I have battling thoughts in my head when it comes to this issue. First, you don’t choose your calling or your mission (or at least I want to believe that you shouldn’t) based on how easy it will be to succeed. Second, how can I be so bold to think that it is my responsibility to single handedly change the culture. Third, why am I trying to define what success is in terms of how long it will take to complete this “goal.”
The reality is that I am embarking on a mission, a life goal of trying to impact one person and one couple at a time and help them on realigning their sexual understanding and desires to be in harmony with how God created them. If I truly believe that God is calling me to this, then it shouldn’t matter (but, my ego refuses to accept this answer) how many people I impact. If I work my entire life sharing about the joys, suffering, and happiness that has come from Natalie’s and my marriage and the only people that are affected are my siblings that should be enough for me. The number of likes, shares, and retweets won’t matter when I die.
This calling is something that has been eating at me for over a year, and I keep beginning to make moves in the direction of this new chapter, but I am preventing myself from truly committing because I am afraid of failure. I’m afraid of looking like a weak spark that has no endurance in completing difficult things. I don’t want to be looked at as a failure in my own business. I don’t want to be viewed as someone that has no grit.
I Am Holding Myself Back Because I Care About What Other People Think.
But that is why I think this entire emptying of my brain happened after listening to Gary’s keynote today, and that is why I think I was so impacted by his words, “99% of this audience is doing shit because they value somebody else’s opinion more than their own.”

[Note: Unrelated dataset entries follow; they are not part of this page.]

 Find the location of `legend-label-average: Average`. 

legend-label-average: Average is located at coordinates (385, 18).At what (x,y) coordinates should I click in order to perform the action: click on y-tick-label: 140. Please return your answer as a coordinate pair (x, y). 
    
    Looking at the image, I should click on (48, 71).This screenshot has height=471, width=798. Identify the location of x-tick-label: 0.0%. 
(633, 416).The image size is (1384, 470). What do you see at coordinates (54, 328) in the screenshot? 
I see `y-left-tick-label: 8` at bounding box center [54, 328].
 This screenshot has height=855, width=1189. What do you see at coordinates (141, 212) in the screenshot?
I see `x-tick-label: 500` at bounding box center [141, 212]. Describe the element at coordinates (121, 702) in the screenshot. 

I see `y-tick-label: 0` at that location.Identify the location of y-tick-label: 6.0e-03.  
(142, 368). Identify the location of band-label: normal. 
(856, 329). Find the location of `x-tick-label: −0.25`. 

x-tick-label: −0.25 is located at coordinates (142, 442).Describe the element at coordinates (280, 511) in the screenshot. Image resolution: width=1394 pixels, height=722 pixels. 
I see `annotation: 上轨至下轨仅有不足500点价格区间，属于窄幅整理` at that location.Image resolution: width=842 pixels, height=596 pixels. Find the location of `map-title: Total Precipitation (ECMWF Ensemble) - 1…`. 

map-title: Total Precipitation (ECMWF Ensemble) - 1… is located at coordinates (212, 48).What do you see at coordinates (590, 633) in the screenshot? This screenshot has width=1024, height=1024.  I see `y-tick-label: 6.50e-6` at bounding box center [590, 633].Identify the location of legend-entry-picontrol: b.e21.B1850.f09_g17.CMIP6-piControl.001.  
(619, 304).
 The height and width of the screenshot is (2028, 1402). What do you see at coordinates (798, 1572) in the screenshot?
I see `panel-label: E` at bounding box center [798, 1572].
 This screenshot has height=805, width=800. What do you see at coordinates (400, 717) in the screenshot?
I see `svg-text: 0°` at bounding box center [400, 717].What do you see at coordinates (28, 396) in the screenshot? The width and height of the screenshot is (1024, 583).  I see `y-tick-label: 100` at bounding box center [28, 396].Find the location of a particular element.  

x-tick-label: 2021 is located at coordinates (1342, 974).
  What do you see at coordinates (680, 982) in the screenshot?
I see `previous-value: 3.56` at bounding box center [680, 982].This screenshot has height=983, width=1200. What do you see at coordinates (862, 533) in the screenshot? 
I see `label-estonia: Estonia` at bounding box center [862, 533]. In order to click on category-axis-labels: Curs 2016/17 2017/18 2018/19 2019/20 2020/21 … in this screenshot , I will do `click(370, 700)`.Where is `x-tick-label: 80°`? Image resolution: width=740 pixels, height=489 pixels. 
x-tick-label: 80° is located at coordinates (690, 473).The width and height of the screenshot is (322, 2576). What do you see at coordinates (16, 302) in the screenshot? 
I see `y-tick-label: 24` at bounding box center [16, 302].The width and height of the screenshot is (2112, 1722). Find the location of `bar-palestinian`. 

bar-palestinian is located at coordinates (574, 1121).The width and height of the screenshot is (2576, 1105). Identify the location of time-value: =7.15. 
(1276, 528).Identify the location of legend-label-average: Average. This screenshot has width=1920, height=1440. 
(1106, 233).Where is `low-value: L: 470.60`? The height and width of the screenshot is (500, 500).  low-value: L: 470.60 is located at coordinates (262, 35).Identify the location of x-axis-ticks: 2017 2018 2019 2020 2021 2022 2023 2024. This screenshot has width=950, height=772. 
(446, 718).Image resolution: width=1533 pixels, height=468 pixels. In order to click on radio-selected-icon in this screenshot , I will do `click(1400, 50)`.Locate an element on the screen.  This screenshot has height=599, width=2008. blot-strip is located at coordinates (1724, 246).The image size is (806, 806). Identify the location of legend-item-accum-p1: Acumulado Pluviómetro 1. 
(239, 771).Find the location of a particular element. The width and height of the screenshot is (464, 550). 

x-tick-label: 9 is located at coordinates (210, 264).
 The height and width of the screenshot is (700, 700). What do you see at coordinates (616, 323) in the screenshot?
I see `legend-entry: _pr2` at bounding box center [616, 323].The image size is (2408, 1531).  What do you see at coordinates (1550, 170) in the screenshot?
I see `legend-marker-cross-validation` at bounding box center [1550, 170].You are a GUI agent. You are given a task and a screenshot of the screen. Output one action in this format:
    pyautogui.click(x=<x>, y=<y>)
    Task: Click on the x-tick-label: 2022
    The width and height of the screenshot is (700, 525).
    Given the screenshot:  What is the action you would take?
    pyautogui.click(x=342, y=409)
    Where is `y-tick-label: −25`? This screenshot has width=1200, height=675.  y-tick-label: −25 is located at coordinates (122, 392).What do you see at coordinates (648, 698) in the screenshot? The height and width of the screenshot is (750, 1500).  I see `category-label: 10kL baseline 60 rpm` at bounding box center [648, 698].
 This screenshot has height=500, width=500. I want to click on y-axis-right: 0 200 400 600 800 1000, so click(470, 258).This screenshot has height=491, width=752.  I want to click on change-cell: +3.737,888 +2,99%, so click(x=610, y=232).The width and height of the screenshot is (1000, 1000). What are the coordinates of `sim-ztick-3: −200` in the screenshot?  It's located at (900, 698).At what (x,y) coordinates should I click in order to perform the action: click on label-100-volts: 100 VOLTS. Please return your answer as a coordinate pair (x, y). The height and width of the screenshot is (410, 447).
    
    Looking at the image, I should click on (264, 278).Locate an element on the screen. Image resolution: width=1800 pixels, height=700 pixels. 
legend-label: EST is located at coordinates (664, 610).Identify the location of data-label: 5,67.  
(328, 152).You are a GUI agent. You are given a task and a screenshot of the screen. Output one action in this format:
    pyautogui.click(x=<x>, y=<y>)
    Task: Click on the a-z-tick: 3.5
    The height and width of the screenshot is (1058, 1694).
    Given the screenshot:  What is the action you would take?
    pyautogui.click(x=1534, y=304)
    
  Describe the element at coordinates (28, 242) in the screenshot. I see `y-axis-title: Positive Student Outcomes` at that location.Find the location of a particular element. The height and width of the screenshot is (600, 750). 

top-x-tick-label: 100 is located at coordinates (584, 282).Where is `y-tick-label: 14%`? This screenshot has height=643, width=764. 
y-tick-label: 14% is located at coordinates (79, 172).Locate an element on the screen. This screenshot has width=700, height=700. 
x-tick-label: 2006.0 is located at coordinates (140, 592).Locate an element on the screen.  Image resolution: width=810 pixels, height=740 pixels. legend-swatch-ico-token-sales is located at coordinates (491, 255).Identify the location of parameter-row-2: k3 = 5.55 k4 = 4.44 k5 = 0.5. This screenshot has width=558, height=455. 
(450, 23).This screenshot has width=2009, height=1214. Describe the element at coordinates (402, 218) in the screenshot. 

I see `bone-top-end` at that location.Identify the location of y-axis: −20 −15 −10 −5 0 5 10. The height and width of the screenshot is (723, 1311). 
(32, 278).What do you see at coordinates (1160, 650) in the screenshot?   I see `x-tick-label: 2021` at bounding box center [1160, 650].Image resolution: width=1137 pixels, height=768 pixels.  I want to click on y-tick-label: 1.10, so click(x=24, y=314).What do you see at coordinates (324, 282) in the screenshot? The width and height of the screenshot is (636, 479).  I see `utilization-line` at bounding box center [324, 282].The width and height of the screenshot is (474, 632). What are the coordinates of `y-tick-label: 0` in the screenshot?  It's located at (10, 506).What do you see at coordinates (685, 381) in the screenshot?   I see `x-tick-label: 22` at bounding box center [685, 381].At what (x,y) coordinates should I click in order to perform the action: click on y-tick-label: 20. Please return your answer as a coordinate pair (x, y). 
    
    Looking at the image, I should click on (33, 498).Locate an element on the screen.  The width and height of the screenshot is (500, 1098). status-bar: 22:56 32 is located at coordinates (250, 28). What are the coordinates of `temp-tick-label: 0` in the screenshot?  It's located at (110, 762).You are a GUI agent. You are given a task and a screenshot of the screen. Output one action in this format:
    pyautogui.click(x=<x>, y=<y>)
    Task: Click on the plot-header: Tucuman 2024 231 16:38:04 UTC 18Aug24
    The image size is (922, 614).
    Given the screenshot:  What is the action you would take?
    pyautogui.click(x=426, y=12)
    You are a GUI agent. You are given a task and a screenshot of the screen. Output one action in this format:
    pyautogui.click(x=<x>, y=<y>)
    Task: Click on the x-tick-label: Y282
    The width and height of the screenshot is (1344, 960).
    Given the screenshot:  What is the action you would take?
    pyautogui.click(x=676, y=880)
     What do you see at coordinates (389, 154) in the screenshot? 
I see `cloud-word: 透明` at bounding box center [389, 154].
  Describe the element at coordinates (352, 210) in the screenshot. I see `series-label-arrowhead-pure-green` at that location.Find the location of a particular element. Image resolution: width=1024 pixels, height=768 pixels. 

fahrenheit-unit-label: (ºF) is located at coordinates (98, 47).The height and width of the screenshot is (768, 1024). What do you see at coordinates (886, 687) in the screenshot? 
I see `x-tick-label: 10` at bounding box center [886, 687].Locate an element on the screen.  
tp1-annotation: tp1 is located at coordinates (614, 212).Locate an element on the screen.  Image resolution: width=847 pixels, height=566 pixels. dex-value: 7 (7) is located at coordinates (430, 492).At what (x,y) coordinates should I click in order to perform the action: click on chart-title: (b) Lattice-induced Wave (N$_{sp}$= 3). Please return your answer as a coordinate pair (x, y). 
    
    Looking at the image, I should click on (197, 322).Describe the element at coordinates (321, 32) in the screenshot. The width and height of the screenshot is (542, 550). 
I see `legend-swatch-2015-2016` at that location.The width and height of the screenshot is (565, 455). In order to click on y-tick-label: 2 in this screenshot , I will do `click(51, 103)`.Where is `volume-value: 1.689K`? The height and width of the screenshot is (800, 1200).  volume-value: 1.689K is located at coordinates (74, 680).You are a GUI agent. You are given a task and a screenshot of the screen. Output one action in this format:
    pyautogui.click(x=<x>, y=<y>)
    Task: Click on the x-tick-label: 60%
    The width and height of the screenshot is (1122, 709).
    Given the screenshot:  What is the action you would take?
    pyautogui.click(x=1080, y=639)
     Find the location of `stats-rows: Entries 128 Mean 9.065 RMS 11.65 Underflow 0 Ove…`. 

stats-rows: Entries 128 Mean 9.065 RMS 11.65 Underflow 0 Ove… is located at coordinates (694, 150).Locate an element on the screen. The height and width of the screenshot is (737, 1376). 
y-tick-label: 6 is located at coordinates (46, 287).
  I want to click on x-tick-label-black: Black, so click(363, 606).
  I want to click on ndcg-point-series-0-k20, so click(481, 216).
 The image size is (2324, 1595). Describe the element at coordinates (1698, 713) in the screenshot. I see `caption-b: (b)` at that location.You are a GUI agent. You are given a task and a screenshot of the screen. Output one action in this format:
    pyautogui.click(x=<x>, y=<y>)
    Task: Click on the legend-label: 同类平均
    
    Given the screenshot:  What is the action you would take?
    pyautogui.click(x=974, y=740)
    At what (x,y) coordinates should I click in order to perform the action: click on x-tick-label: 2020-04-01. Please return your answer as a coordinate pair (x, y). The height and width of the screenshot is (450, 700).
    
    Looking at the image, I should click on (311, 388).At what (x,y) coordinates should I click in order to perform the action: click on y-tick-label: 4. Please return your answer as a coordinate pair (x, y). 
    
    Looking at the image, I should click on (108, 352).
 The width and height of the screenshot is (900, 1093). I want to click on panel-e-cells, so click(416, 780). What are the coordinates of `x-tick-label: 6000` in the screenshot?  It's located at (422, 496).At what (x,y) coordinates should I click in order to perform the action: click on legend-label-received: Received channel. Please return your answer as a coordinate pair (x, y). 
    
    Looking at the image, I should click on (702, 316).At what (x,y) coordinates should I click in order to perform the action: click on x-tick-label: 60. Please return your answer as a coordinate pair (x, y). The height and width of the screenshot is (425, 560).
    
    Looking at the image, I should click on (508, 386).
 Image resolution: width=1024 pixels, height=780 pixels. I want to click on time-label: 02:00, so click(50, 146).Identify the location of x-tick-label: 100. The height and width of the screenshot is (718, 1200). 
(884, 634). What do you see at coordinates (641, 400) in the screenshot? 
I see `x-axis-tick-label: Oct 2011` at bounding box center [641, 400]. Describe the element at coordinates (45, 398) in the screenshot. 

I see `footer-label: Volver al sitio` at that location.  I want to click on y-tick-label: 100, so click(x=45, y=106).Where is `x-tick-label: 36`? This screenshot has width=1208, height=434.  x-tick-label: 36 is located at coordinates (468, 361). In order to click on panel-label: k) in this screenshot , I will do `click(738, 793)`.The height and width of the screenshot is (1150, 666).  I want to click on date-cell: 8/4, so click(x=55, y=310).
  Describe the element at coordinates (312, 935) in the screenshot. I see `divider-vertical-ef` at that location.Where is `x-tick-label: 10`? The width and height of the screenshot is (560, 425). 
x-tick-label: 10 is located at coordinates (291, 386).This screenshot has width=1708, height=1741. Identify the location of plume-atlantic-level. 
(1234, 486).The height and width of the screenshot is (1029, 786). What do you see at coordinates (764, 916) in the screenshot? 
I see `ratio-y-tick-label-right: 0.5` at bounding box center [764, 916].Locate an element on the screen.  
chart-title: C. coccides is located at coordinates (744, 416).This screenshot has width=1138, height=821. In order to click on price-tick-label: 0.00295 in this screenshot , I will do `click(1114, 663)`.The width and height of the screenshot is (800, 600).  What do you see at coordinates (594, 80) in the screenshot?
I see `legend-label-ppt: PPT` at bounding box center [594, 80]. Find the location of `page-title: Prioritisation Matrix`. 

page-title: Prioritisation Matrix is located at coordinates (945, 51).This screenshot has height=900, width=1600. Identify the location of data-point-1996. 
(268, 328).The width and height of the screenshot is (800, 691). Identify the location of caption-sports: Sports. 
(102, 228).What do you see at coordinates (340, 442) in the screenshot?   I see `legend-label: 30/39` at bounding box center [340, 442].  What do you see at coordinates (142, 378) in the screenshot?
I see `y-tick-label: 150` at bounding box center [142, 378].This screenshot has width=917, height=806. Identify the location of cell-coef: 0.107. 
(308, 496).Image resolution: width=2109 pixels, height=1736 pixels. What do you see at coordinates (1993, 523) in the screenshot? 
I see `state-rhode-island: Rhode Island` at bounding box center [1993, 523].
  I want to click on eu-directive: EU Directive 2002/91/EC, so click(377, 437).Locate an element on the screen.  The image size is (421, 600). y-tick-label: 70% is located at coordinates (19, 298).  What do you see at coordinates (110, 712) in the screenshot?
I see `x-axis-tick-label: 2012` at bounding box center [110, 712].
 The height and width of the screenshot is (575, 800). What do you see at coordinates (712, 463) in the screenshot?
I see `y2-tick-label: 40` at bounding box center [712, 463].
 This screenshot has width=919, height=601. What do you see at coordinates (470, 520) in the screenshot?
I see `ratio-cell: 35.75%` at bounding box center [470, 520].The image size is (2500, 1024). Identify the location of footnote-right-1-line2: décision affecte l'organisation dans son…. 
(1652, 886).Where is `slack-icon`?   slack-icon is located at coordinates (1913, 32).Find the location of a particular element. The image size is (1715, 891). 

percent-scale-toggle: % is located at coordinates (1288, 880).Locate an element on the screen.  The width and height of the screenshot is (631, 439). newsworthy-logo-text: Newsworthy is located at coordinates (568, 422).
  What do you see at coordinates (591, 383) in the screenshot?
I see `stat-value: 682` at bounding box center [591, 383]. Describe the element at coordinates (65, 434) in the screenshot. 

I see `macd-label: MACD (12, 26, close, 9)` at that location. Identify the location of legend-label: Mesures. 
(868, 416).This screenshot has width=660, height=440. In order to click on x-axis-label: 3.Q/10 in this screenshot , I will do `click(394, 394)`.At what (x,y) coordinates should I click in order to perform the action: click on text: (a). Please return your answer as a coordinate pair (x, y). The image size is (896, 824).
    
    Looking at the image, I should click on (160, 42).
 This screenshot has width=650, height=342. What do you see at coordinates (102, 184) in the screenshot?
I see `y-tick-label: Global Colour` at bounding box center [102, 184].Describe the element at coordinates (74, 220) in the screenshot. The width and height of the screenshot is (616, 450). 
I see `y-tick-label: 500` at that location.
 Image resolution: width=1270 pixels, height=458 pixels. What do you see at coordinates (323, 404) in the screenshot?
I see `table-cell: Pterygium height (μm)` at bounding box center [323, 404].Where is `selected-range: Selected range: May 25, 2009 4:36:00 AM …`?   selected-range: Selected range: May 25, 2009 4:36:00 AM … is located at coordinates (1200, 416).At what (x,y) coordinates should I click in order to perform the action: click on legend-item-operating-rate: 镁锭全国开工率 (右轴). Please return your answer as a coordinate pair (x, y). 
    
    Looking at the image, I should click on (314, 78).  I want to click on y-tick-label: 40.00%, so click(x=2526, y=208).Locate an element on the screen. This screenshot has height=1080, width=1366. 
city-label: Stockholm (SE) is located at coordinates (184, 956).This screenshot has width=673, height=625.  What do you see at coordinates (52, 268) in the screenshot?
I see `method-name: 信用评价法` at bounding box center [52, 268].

I am guilty of this. I am in my current place purely because I care about what other people are going to think of me if I’m really honest. I am afraid that someone will say that they disagree with my belief about sex, marriage, and love. I am even more afraid that I might be wrong. What if NFP isn’t the answer to everyone. What if you can live a loving fruitful marriage while contracepting. What about the hundreds of thousands of marriages that contracepted throughout their entire marriage and they didn’t get a divorce, and they are happy, and they did live out God’s calling in their life, what do I say to those people?
As I set out on this new adventure I don’t have answers, I just have a lot of questions.